> MATERIAL FOR THE TASK:
= = = = =

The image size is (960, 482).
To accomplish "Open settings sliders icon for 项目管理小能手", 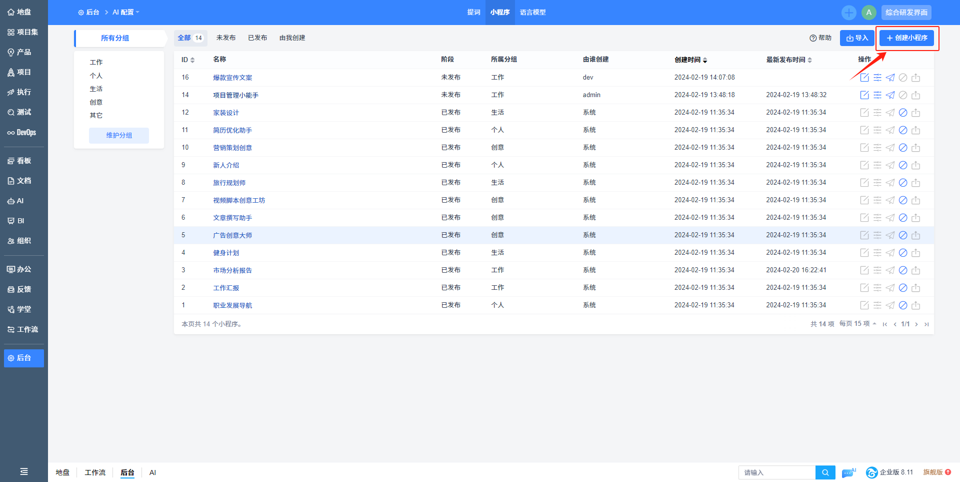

= = = = =

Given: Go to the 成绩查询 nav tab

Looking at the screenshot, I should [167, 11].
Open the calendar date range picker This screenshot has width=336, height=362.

= = = = =

Copy exactly the lines of the entries above from the one containing "The image size is (960, 482)." through the one containing "settings sliders icon". Both end lines count; pictures do not.

> SOLUTION:
The image size is (960, 482).
To accomplish "Open settings sliders icon for 项目管理小能手", 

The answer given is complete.